WASHINGTON ― An eight-year growth spurt for the U.S. aerospace industry appears set to end in 2012, the industry’s chief trade group said Wednesday.
Sales are expected to have risen 3.6 percent this year to $218.1 billion from $210.6 billion in 2010, marking the eighth straight year of growth despite sluggish markets worldwide, the Aerospace Industries Association said.
But sales are projected to ebb 0.2 percent to $217.7 billion in 2012, it added in an annual year-end review and forecast.
The outlook for growth is “positive in commercial aerospace and neutral in the defense sector,” said the group, whose members include Lockheed Martin Corp., Boeing Co., Northrop Grumman Corp. and Raytheon Co.

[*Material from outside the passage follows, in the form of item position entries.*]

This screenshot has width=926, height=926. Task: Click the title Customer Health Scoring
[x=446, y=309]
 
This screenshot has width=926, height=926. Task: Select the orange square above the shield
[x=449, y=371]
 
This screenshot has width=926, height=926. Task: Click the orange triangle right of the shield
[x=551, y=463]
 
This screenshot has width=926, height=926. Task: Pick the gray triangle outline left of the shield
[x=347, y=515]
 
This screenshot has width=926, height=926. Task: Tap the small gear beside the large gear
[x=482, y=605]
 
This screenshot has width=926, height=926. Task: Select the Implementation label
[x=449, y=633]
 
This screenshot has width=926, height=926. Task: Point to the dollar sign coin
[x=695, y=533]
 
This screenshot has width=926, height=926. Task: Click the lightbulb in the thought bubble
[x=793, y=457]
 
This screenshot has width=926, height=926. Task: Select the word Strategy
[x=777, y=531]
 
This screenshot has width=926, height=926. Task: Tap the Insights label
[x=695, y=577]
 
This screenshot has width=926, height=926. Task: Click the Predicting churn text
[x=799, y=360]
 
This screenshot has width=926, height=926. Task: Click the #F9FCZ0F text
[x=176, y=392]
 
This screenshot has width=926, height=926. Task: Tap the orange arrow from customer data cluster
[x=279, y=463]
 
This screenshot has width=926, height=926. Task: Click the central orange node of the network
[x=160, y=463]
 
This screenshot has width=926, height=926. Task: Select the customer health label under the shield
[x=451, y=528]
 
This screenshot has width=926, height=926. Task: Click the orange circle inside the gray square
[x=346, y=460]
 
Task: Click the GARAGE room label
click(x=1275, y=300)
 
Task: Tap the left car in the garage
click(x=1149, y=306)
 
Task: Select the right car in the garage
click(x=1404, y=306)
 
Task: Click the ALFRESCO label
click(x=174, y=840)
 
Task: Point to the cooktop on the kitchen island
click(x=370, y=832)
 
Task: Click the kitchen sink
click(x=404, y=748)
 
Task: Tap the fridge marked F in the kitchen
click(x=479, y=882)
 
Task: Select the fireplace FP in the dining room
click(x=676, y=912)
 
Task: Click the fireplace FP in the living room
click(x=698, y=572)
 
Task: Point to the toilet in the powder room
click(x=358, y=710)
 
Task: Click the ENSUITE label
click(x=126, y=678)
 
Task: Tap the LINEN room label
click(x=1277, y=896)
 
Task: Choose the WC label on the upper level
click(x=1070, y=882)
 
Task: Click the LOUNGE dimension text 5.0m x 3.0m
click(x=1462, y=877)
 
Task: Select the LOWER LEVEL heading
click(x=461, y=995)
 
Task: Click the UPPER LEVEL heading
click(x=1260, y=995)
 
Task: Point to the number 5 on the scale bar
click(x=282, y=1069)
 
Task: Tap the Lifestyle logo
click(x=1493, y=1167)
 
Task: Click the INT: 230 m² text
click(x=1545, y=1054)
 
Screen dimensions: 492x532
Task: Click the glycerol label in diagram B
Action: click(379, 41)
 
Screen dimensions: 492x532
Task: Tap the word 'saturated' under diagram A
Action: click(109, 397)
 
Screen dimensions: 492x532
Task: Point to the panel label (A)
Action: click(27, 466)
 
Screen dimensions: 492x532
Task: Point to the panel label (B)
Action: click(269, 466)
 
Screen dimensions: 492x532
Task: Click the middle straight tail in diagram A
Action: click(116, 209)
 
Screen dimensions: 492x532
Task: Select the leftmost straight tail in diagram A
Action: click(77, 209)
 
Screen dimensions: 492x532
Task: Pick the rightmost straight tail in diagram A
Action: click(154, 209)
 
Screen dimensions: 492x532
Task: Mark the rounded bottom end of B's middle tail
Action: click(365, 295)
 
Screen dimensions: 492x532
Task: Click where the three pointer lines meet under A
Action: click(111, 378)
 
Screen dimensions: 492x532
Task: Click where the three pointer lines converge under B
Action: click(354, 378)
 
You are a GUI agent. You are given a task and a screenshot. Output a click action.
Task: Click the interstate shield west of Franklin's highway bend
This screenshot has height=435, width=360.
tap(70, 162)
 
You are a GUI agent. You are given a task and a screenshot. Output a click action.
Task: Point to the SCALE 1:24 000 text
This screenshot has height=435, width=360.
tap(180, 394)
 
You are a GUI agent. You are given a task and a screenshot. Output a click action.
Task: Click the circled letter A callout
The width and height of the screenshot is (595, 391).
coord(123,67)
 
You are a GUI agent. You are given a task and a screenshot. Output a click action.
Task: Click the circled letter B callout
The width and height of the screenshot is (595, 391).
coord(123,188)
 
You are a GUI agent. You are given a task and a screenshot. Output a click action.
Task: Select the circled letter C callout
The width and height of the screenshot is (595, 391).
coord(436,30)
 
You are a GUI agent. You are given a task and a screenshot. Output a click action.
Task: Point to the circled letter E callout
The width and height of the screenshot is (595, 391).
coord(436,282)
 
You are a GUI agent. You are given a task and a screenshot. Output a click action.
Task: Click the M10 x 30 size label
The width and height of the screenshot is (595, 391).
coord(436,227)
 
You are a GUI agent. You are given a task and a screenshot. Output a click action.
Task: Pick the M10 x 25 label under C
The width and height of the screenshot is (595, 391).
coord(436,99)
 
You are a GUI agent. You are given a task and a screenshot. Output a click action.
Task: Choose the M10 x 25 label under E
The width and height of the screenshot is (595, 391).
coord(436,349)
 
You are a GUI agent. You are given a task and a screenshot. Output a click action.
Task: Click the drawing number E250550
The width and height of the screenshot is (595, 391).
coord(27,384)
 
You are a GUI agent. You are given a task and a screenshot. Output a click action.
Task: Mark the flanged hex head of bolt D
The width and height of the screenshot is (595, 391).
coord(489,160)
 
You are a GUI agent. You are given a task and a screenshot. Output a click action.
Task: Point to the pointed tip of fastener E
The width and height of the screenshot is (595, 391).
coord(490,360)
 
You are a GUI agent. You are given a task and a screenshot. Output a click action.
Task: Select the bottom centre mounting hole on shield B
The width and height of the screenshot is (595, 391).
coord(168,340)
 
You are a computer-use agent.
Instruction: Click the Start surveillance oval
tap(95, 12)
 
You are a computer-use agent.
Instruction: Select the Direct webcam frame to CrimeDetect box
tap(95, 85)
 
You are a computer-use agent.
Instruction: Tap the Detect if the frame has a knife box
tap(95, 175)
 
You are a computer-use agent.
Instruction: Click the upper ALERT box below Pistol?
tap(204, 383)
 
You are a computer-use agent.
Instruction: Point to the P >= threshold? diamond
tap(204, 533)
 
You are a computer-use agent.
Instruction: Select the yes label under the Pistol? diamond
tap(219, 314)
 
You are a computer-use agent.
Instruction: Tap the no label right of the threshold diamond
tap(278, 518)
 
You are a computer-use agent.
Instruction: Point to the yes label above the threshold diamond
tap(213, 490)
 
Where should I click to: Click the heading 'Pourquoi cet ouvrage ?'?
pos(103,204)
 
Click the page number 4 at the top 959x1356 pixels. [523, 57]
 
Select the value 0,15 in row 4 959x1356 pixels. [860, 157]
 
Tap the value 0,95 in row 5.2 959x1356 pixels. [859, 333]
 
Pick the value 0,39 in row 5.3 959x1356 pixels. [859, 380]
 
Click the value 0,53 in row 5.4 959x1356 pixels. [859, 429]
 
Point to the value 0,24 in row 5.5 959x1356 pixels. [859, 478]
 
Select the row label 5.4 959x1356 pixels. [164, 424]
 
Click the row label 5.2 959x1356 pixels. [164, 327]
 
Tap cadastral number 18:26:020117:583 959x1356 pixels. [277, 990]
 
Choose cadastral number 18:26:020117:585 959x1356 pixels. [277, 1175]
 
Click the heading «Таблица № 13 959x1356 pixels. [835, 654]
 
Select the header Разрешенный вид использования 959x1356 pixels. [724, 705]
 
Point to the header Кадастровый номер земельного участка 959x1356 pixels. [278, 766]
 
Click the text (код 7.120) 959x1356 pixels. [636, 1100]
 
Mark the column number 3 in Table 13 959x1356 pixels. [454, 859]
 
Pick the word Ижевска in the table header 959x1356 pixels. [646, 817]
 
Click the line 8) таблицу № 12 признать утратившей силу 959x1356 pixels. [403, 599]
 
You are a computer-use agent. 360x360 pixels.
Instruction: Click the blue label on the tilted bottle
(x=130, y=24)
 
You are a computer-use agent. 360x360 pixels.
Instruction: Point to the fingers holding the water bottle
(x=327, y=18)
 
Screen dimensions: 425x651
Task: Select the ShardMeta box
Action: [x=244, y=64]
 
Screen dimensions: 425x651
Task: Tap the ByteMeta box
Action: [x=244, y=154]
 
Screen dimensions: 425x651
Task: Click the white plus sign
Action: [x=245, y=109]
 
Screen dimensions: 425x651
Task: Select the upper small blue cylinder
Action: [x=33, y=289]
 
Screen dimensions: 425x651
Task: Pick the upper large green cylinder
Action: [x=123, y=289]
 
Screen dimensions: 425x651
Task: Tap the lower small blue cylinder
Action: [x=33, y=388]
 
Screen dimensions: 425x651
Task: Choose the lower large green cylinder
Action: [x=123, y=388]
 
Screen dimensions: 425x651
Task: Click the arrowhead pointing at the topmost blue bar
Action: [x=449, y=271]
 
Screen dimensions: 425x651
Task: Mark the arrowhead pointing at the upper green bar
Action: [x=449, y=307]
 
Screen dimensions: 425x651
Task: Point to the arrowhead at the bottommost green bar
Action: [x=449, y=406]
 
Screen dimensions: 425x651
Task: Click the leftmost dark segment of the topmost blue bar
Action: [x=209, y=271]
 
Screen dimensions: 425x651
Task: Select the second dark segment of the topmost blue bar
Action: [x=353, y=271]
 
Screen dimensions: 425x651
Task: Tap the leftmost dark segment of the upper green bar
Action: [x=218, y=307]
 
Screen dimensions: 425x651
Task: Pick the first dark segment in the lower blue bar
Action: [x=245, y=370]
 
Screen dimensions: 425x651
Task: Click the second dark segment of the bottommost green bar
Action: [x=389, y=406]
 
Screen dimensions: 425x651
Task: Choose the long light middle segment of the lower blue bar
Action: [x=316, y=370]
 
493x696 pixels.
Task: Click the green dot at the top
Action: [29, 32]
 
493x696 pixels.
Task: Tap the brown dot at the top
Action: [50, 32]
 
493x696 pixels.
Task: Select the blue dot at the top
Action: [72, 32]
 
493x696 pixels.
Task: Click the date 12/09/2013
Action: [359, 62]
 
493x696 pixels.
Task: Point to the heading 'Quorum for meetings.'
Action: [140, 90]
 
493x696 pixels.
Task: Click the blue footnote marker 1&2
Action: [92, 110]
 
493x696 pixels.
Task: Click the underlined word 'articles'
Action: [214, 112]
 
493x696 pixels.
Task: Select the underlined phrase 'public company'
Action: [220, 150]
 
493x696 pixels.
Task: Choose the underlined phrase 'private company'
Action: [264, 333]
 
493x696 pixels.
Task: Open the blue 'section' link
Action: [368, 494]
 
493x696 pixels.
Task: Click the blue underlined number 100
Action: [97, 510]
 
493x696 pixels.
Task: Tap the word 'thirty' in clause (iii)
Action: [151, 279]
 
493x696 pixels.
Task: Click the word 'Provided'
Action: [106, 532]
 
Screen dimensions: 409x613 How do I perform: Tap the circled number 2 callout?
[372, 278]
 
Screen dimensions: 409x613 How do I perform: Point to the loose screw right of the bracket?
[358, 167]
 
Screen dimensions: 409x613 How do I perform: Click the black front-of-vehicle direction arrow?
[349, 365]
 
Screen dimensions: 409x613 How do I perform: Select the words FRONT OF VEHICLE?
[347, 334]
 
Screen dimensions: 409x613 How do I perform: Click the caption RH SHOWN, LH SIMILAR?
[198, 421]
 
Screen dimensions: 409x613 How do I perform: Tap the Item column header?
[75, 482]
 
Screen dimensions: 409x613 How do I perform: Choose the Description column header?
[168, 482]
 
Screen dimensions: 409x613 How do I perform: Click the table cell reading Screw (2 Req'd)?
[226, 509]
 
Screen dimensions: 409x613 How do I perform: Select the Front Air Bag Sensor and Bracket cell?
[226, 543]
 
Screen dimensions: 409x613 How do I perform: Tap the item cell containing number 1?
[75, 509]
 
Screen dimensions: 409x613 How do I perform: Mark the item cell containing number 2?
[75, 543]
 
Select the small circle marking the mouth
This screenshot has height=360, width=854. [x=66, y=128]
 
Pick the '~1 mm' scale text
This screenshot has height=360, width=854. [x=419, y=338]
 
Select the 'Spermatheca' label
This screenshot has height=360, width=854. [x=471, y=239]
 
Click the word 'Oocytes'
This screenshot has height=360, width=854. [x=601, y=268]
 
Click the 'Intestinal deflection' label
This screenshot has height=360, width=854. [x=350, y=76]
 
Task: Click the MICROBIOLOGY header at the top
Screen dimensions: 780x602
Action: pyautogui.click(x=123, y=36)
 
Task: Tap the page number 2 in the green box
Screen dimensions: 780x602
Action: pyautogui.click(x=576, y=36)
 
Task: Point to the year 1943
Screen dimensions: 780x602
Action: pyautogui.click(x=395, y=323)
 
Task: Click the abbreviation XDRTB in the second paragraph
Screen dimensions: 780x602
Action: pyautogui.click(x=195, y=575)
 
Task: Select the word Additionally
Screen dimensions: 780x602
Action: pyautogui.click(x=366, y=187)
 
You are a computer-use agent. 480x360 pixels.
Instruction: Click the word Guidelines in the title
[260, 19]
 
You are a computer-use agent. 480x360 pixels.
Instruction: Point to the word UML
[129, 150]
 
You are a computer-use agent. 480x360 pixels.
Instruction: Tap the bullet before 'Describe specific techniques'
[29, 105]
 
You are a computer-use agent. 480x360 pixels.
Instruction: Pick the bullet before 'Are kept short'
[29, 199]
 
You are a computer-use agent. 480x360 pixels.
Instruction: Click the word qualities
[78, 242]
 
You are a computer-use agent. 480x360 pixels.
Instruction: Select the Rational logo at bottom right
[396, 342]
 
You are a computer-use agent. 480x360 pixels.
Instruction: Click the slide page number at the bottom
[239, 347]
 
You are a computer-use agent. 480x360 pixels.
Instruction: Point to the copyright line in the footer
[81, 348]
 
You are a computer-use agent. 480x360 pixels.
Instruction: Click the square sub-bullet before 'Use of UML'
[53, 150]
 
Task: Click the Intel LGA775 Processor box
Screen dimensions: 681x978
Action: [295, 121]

Both the commercial and military sectors remain vulnerable to numerous variables that are capable of overturning current expectations and trends, it said.
Among these are planned U.S. military spending cuts as part of federal deficit reduction efforts.
“However, rising commercial aircraft sales (up 7.5 percent year over year through September 2011) could offset these drags on the market and may spur the commercial aviation sector to increase capital spending on new equipment,” the association said.
Aerospace exports are expected to have risen to nearly $90 billion in 2011, up 12 percent after having fallen for two years, the report said.